Unfortunately, the innocent Jessica Davis, who lives in Colorado, shares the same name as an actual sex offender named Jessica Davis, who lives in Utah.

It all started last week when the innocent Jessica Davis received an email from MySpace, saying that “It has come to MySpace’s attention that you are a registered sex offender in one or more jurisdictions.” She had 14 days to appeal the removal of her profile and the addition of her name to the MySpace sex offenders database.


 

But it took her less than 14 minutes to respond, as she instantly fired off a reply saying “You have the wrong person!” and adding that “I want to inform you that I am NOT a sex offender, let me repeat my self, I am NOT a sex offender. You have the wrong person and I’m horrified and appalled at such an accusation. I would like to know where you got this information and would like this matter cleared up ASAP.”
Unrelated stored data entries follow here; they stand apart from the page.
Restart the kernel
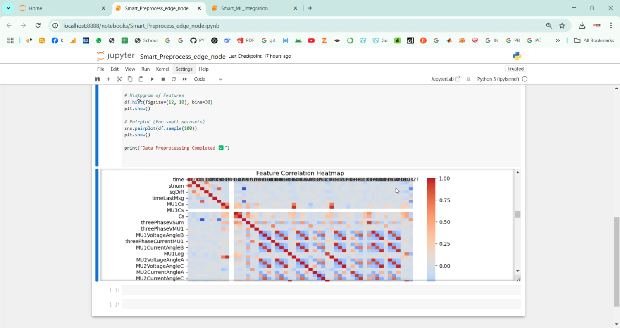pos(174,79)
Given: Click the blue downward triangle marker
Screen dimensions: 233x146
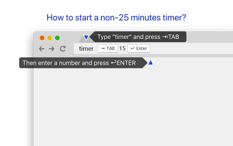Looking at the screenshot, I should tap(86, 37).
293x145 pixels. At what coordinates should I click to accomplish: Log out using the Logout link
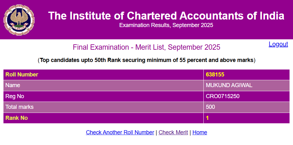[278, 44]
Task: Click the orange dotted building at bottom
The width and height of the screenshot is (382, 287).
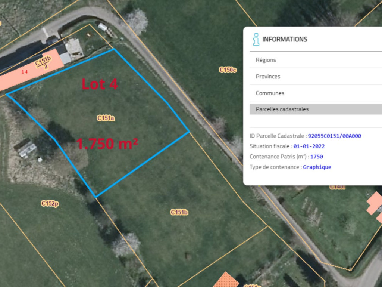Action: tap(226, 280)
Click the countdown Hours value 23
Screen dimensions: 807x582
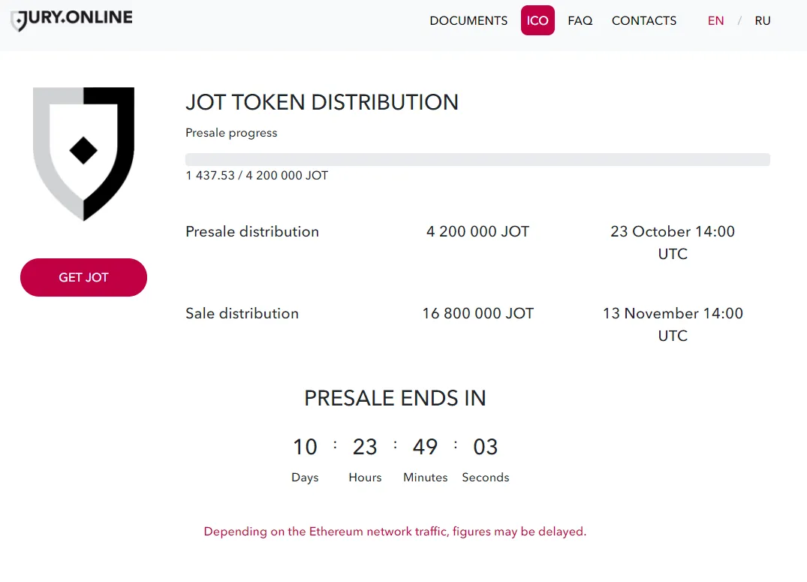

And, MySpace did indeed have the wrong person, but that apparently didn’t move them. After not hearing back from them and, most likely understandably nervous about this, Jessica wrote to them again. This time she heard back from them, in a response which showed a stunning lack of concern over their falsely branding her as a sex offender: “We do not keep records of removed profiles or images. If it was removed by MySpace it was because of a violation of our terms and conditions — which can include a number of things (underage, inappropriate images, cyber bullying, spam, etc). Please review our terms for further assistance.”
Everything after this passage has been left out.